§ **Exercise aim**
Make an exact copy of the records, with the images left out.

[Data items]
━━━
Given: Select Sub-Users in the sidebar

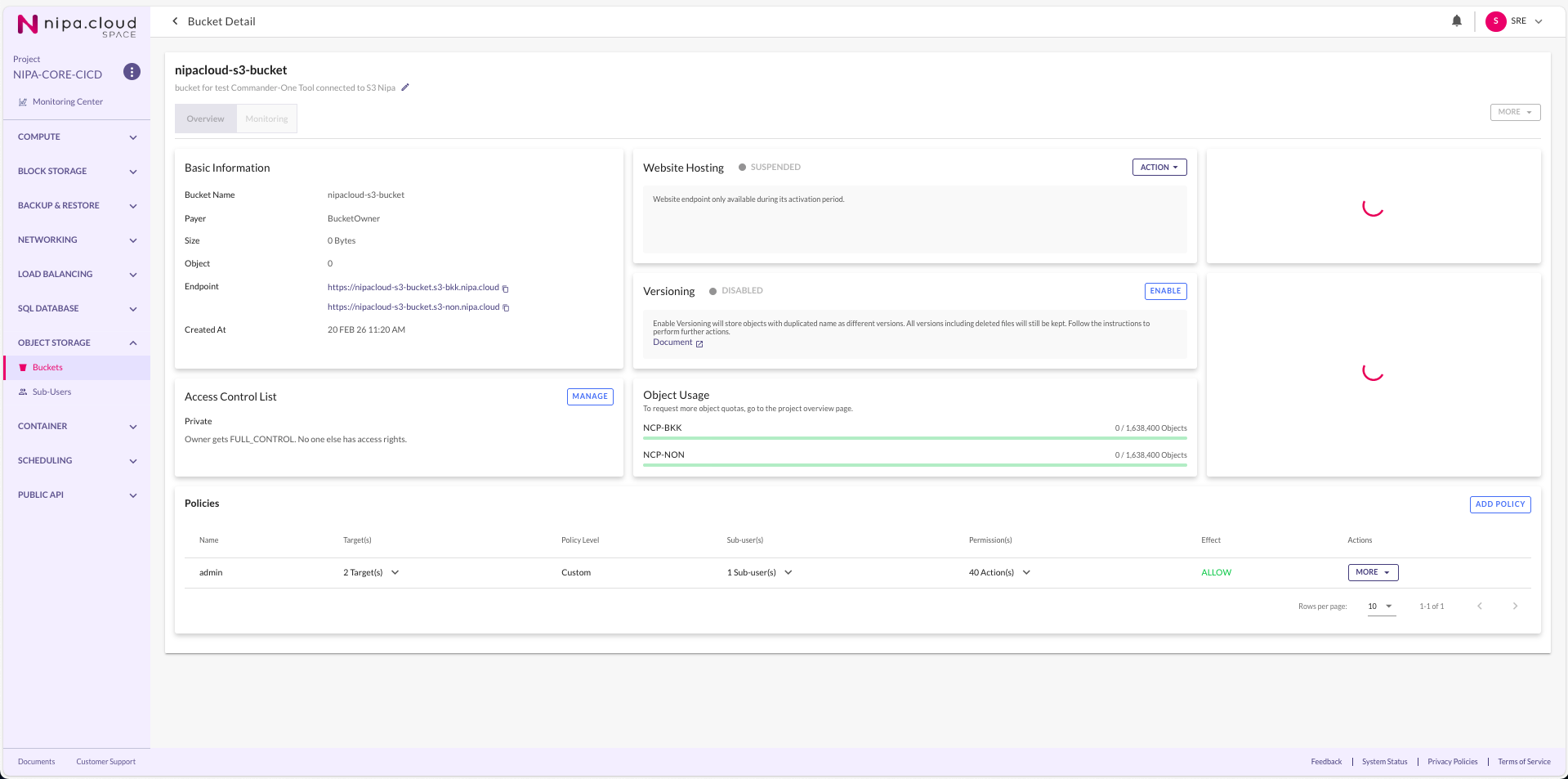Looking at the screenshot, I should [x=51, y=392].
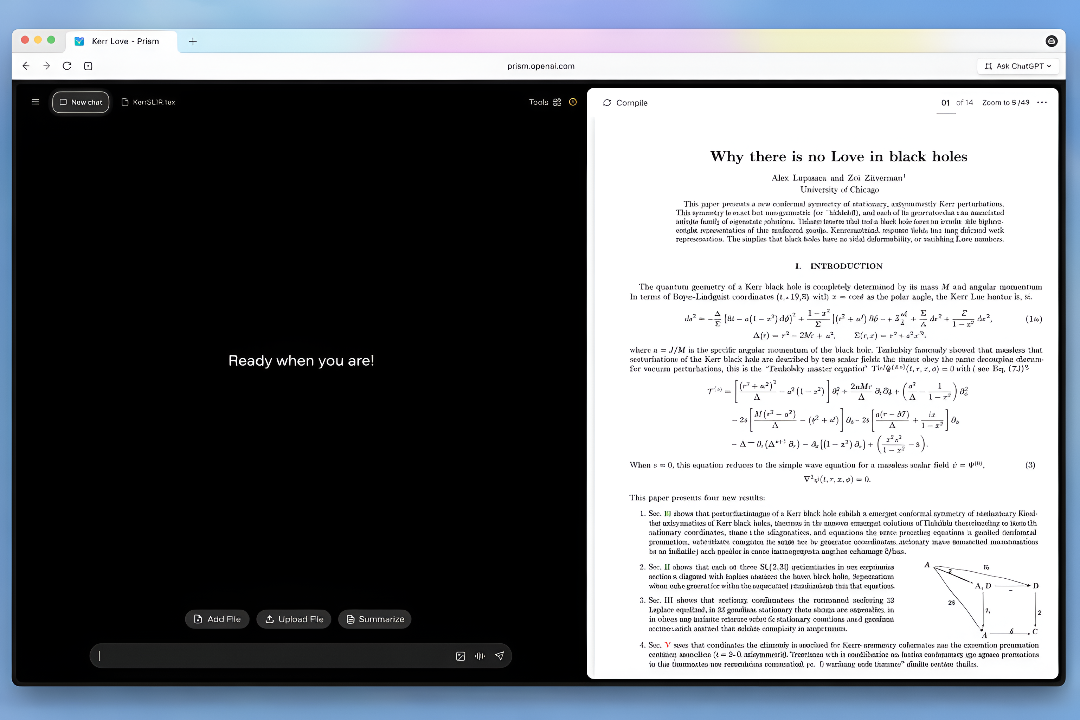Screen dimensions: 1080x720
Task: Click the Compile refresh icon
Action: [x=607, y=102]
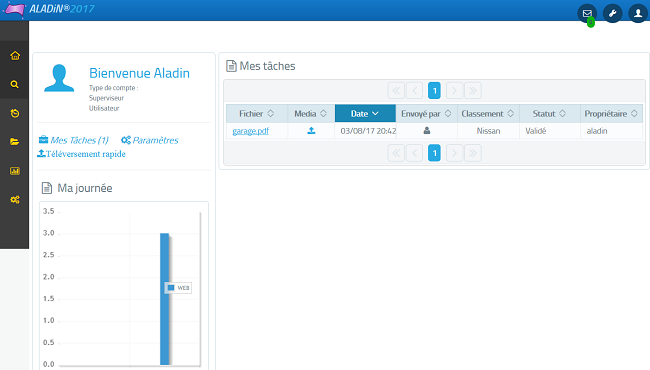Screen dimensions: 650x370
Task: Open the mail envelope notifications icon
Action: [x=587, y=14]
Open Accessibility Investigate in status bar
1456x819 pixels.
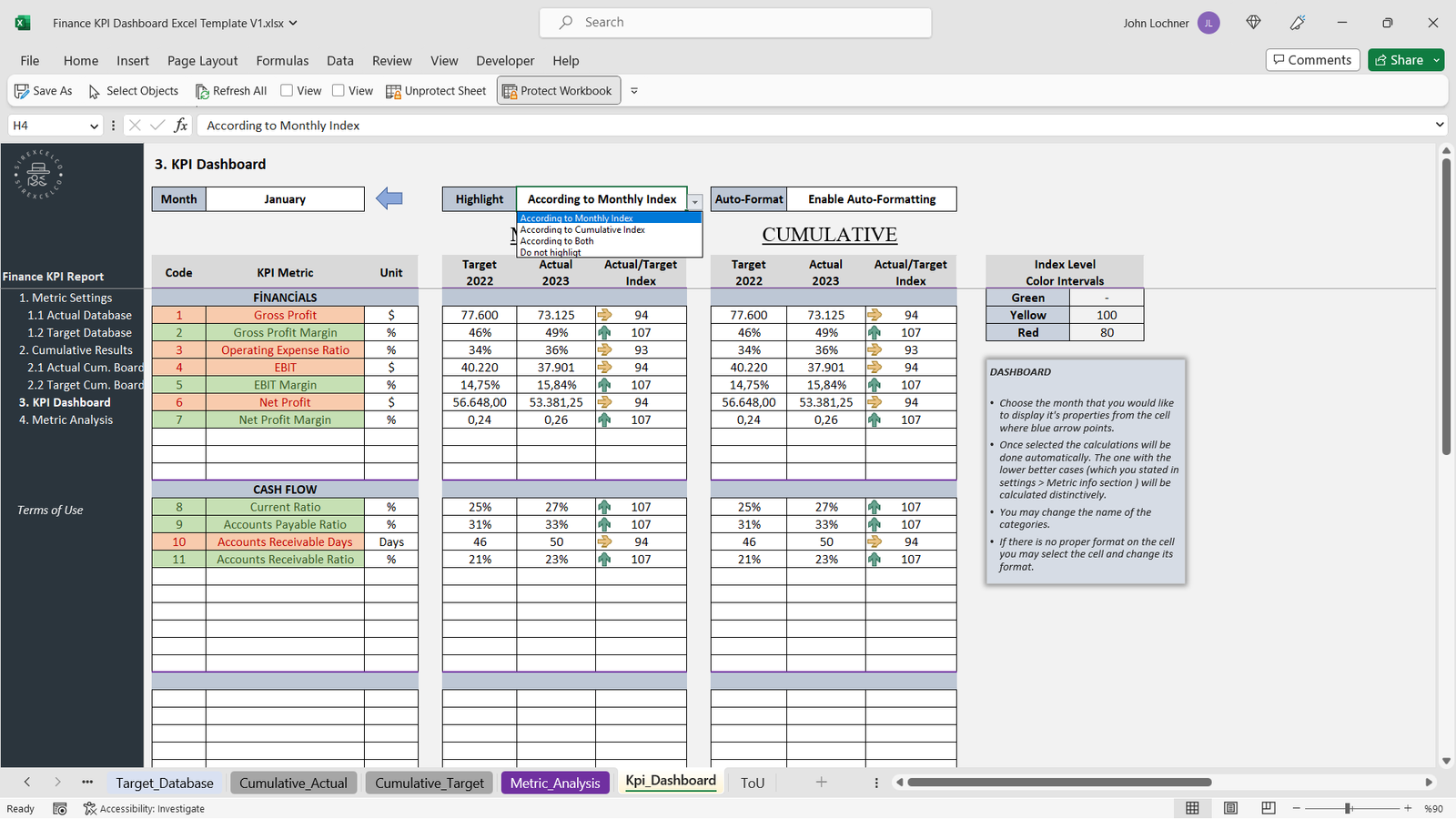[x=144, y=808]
━━━
§ **Expected answer**
Given: Select Sub-Users in the sidebar

Looking at the screenshot, I should [x=51, y=392].
Screen dimensions: 1080x720
Task: Click the Compile refresh icon
Action: [x=607, y=102]
Screen dimensions: 650x370
Task: Open the mail envelope notifications icon
Action: [x=587, y=14]
Open Accessibility Investigate in status bar
1456x819 pixels.
[x=144, y=808]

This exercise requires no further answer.